Is Nintendo admitting it cant hang with the competition?

Sometimes perception is reality. Nintendo has revealed that it won’t be holding its traditional E3 press conference just before the official opening of the gaming industry’s biggest trade show this June, and while I imagine there are logical reasons for doing so, the perception, at least for many, is that Nintendo has taken its ball and gone home.

Heck, the organizers of E3 have already had to jump in and confirm via Twitter that Nintendo is still actually going to be at the show. The situation is sure to become clearer as E3 draws closer, but the fact that Nintendo’s participation needs to be reaffirmed isn’t a good thing for the Big N.

Admittedly, Nintendo will probably save some cash by dumping its press conference--although it’s still gonna splurge on renting out the Nokia Theater to show its wares to retailers and other business partners. Fans, too, will still get to keep up with what will likely be an impressive showing of Nintendo’s E3 games via web streams as they have in previous years, but I’m not sure that’s necessarily what’s most important. While Microsoft and Sony are undoubtedly preparing monster presentations to tout the Xbox 720 and PS4, Nintendo seems to be waving a white flag and saying that it can’t compete.

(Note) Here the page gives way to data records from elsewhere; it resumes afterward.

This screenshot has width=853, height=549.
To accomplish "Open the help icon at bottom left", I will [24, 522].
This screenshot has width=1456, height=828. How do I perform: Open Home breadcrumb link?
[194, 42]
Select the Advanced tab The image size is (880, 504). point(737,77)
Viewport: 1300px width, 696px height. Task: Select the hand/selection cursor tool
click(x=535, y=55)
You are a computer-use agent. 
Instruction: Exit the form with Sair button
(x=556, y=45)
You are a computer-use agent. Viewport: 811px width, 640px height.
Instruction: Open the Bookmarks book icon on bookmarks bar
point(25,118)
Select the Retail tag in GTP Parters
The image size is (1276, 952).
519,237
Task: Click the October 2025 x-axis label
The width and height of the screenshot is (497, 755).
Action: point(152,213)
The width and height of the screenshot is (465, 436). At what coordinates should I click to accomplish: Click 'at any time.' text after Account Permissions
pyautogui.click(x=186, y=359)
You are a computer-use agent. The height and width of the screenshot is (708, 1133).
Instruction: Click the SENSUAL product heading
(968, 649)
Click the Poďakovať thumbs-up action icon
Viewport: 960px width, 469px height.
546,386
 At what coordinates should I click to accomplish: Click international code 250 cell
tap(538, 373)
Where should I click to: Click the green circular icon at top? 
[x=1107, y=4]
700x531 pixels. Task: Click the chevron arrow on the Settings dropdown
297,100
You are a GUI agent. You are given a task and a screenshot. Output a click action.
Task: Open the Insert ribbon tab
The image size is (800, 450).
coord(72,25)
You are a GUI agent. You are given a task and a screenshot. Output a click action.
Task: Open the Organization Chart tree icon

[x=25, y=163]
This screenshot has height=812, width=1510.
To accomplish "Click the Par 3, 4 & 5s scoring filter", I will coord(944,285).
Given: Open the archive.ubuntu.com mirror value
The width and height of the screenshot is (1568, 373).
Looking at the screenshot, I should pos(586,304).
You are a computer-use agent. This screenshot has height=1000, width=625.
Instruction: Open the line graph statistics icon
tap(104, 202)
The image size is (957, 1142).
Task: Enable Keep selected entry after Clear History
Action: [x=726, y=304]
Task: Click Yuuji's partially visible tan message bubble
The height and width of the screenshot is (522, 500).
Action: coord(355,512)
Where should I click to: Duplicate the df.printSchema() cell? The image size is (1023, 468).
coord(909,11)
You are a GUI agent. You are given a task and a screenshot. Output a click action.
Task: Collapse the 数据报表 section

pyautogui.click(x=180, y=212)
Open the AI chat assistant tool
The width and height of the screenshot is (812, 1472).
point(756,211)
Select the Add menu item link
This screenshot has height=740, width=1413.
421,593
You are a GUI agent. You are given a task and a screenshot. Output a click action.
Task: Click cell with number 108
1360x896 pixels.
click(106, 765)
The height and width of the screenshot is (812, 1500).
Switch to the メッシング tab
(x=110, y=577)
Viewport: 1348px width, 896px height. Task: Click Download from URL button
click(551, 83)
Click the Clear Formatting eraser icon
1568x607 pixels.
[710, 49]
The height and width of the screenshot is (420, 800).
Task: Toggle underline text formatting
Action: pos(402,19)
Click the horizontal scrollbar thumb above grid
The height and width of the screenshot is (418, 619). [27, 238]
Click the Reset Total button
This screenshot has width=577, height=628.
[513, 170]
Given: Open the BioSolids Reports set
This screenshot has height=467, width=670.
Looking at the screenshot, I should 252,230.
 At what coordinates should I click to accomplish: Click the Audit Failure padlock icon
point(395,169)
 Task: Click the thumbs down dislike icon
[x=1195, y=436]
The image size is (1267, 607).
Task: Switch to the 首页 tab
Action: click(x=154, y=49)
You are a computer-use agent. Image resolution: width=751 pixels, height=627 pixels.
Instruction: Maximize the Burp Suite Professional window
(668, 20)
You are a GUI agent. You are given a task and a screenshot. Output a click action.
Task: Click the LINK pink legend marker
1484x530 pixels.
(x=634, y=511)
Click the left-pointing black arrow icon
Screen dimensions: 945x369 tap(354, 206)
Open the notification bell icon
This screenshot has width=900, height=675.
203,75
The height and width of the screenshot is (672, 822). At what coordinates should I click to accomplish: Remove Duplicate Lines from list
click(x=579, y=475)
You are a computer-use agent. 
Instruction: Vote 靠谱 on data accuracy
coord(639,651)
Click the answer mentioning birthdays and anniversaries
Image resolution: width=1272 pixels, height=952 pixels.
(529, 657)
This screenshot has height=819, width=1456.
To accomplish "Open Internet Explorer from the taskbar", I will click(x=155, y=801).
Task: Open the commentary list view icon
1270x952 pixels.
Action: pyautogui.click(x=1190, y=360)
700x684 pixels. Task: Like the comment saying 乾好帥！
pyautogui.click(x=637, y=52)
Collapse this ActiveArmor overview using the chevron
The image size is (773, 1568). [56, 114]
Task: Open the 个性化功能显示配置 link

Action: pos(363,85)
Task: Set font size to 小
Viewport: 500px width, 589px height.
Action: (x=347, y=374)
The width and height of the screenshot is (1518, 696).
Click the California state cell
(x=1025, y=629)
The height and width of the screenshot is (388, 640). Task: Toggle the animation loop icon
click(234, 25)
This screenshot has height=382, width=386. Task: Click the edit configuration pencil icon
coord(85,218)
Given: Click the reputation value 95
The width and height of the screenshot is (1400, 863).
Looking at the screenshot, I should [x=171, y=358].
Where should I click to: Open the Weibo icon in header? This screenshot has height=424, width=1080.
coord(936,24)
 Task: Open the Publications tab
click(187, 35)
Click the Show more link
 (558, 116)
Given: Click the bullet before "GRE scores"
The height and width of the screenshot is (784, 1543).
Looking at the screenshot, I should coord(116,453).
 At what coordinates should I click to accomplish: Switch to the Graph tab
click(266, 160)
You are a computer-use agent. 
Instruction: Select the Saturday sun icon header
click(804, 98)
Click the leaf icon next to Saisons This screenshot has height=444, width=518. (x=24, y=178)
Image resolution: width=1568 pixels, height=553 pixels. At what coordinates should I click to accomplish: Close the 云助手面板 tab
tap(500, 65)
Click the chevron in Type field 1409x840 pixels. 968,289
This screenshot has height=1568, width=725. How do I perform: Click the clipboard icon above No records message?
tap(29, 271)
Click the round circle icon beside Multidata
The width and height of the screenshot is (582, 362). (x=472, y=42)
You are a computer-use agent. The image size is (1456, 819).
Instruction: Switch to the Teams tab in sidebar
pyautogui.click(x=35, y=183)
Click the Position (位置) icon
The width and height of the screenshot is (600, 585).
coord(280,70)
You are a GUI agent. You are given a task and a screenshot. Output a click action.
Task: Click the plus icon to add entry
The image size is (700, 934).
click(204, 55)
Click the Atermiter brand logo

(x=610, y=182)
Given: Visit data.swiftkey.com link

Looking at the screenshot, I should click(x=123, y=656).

It's going to be tough for Nintendo to grab the biggest headlines without shiny new hardware to unveil, but in the past Nintendo has often come out of E3 with the most exciting presentations thanks to great software. Now it won’t even be able to do that. As anyone who attended the poorly received, scaled-down 2007 E3 in Santa Monica can tell you, E3 is better when it’s bigger and louder--yet Nintendo is pulling back at a time when it needs to make a lot of noise if it doesn't want to be overlooked completely.

For another opinion, check out Radar Reacts, above.

Nintendo looking like it can’t hold its own against the other hardware manufacturers is only part of the problem. In the past, some of Nintendo’s most jaw-dropping moments came from its E3 presentation--not only from the games themselves, but from the reaction of the live audience. Sure, E3 is supposed to be a meeting of industry professionals, but Nintendo’s E3 press conference, in reality, was a gathering of some of its most hardcore fans, held captive and eagerly awaiting the chance to go bananas at the next huge announcement. Twilight Princess reveal, anyone? That sheer enthusiasm is something that’s hard to put a price on. However Nintendo chooses to debut its new products, it’s unlikely to have the same kind of impact without a live crowd.

Unfortunately, Nintendo ditching the traditional E3 conference feels like an ill-advised gamble. According to Nintendo’s senior director of corporate communications Charles Scibetta, “We are continuing to consider exciting new ways to bring the news of our games and information directly to the players at home during the E3 timeframe.” Unless that’s just a smokescreen, it sounds like Nintendo has cancelled its conference without fully knowing how it’s going to get its news out. A Nintendo Direct-style webcast prior to their small-scale hands-on media event on June 11 is the obvious answer, but it’s baffling that such a thing hasn’t already been set in stone. And if that's it, there's no reason to hide it--the lack of solid answers confuses things the most.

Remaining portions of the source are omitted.